Greg Thompson gives a quick comment on this issue at his post below. Something worth considering as we look at less money in the budgets and the perceived need to "paint our school with data" to see how we are doing. Stop the insanity!

Link to article

Clarence Fisher: Remote Access Blog

This is from a post that I refer to often as I work with technology in my classroom. Fisher has this and much, much more that he shares about his teaching on his blog. Explore it when you have a moment.
I’m concerned with information.

How does information come into your classroom? Who controls it? Who gets to find it and mandate it for use?

A lot of the work I’ve done this year focuses on getting quality information from global sources into my classroom and for my students to use on a daily basis.

Here’s a few idea to consider:

1.) RSS is your friend. 

2.) Get flickr and Youtube unblocked! These are the greatest places to find entry points for kids. Have someone interested in Brazil? Bali? Berlin? 

3.) Find podcasts you can recommend to your class and have your students subscribe to them. Most of the kids in my class have ipods or other mp3 players which they are surprisingly happy to populate with content that you are talking about in class. 

4.) Make friends with 
Global Voices Online. You will never ever regret it.

5.) Build global collaboration into assignments. My students have worked on basic things like researching a country as part of completing the required social studies curriculum.
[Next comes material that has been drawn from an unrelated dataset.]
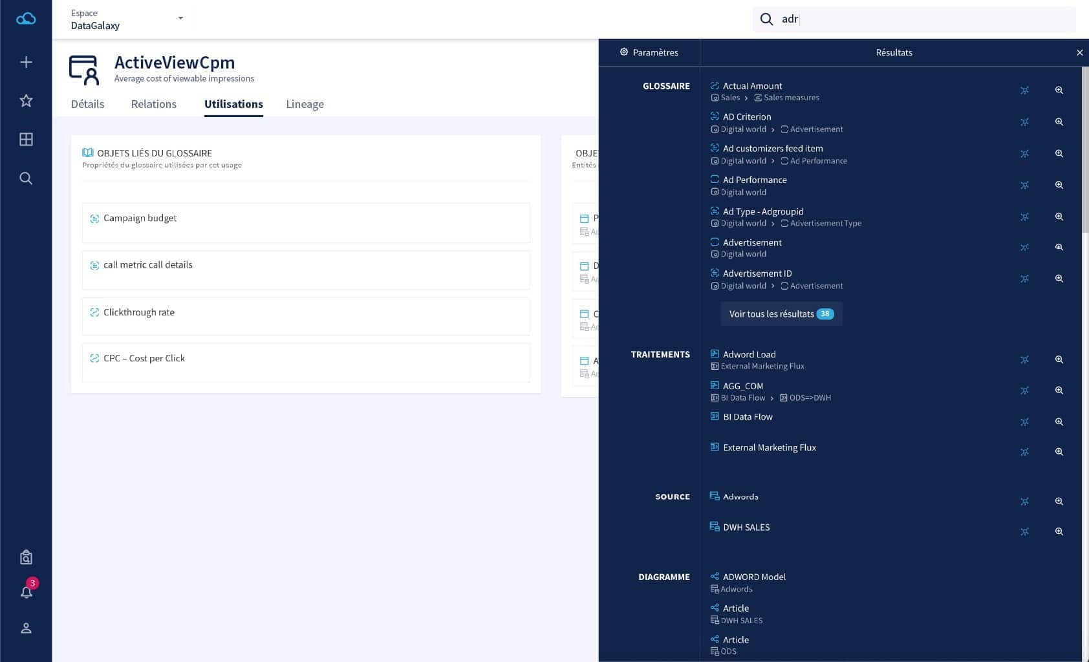
Task: Open notifications bell with 3 badge
Action: (x=27, y=591)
In order to take advantage of some of the information out there, I require students to get in touch with people who live in other places. This may be as simple as leaving a comment on a blog, a video or a picture. But requiring students to do this builds global contact into assignments.

6.) Keep a current list of other classrooms around the world who are blogging on your class blogroll. Regularly recommend people from other classes who are writing things that are interesting that your own students might want to read.
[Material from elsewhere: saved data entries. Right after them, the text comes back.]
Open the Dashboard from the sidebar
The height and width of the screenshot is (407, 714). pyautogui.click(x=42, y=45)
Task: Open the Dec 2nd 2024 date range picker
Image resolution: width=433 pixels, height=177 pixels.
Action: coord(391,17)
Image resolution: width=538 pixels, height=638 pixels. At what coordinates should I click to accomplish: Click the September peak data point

7.) Talk to your students. Once your students know that you want them thinking, listening, watching and learning about the world, they will begin to watch for new ideas they can bring into class and work with.


Kiran Bir Sethi: 

This, also from TEDTalks, caught my eye recently and has allowed me to reflect upon the ability that we all, especially children, have in taking a positive step in a direction that is of interest or concern to us. I Can!

David Warlick: Learning Lifestyle

This is a link to a blog post that David Warlick looks at trying to create a "learning community". 

Chris Lehmann: Principal SLA - Philidelipha

One of the best I have found. This is a 5 min speed talk about what school's should look in one man's opinion. I return to this when I need some direction on what a school needs to look like.   Link here

Alan November: Learning and technology

Alan provides a very accessible presentation on learning in the 21st century and what is might mean for us as educators and learners.

Find more videos like this on NL Connect

Gary Stager: My Hope for School

Gary Stager, an internationally recognized educator and consultant, has spent twenty-six years helping teachers on six continents make sense of their roles in the age of personal computing and schools more constructive places for children.
video platform video management video solutions free video player

Folk School: The Old Democracy School

     Krogerup lies in Humlebaek - an old fishing village - 35 km north of Copenhagen and 8 km south of Elsinore.  The dining room is straight out of the great manor park. If you go upstairs to the lecture hall dolls Sound and Sweden up from the east. To the west, the extension of the park will Krogerup forest opened by a long avenue of lime.
      School principal the first decade was Hal Koch. Current superintendent is Rikke Forchhammer. Each year, the College Krogerup a Hal Koch Award. 

This you Really Need to Learn. 

http://www.downes.ca/post/38502



Just a link for me to remember this great post from Stephen Downes.